Vindictive step

However much the NDA government might defend the sacking of Mizoram governor Kamla Beniwal, vengeance is writ large on the Centre’s action.

The government has sought to justify its action by citing some charges against her. One is that she wasted public money by flying frequently to Rajasthan from Gujarat where she was governor for over four years before being transferred to Mizoram.

She has also been accused of causing a loss to the Gujarat government by sitting on a file. There is also a charge that she filed a false affidavit for allotment of land from a farmers’ co-operative society in Rajasthan. It is a moot question whether these charges make a strong case for dismissal of a governor who has only two months to go to complete her term.

The context and circumstances of Beniwal’s transfer and removal call into question the bona fides of the government’s action and its defence. Beniwal is known to have had a testy relationship with Prime Minister Narendra  Modi when he was Gujarat chief minister.
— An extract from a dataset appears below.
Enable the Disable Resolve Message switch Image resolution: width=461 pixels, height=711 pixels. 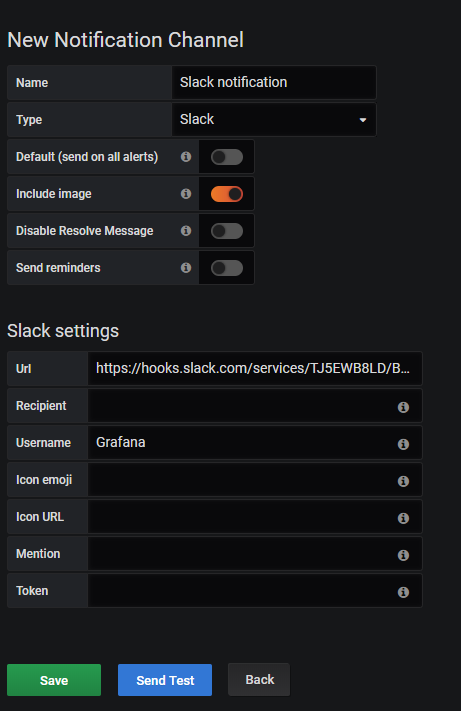(x=227, y=231)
She was asked to resign, along with other governors appointed by the UPA government, and when she refused, she was shifted to Mizoram. If the charges against her are valid grounds for dismissal, she could have been removed even before the transfer.
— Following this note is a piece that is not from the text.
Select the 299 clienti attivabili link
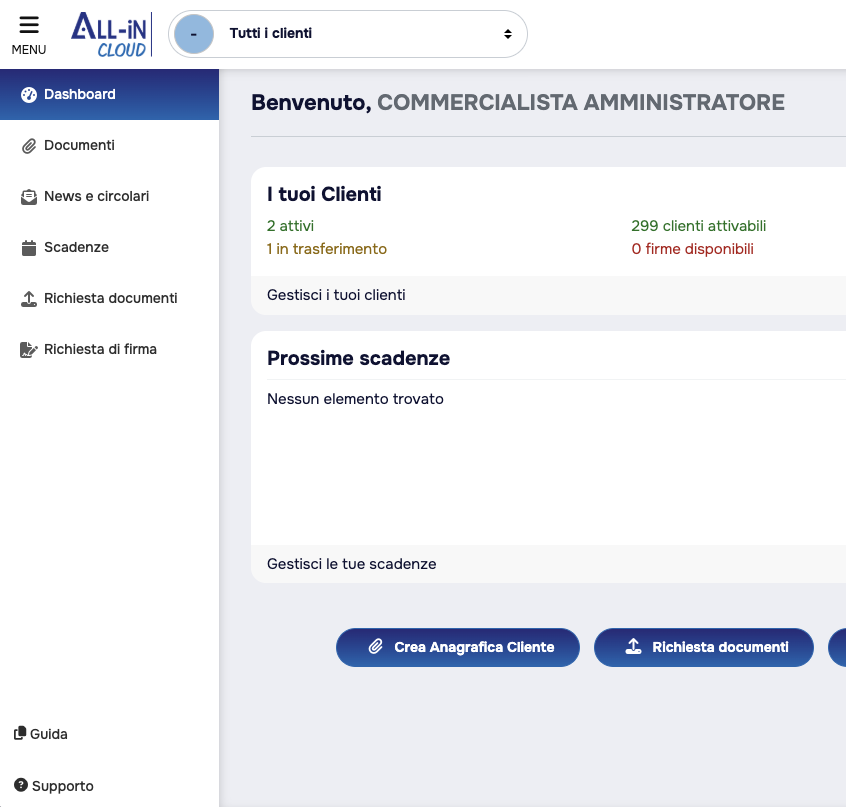The height and width of the screenshot is (807, 846). coord(698,226)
It is clear that the government had already made up its mind to shift her, sack her and humiliate her, and is now only looking for reasons and building a case to give its action a veneer of justification. Charges of improper conduct and illegal actions can be made against many other public personalities, including serving and prospective governors.

Singling out one among them for punitive action is unfair, and exposes political and worse, personal, motives at work.  It also disquietingly shows that a person who had had a bad equation with the Prime Minister would not be forgiven, and would be pursued till the message is clear and the lesson is learnt.
The government has also claimed that its action is constitutionally correct.

It may be trying to circumvent the Supreme Court’s ruling against wholesale dismissal of governors by individually targeting them on the basis of past conduct and actions. It is doubtful whether delaying of files or frequent flights would make a case for action against a governor.

Even if there is a technically arguable case for action, it was dictated by politics and personal issues. That makes it an act of vendetta.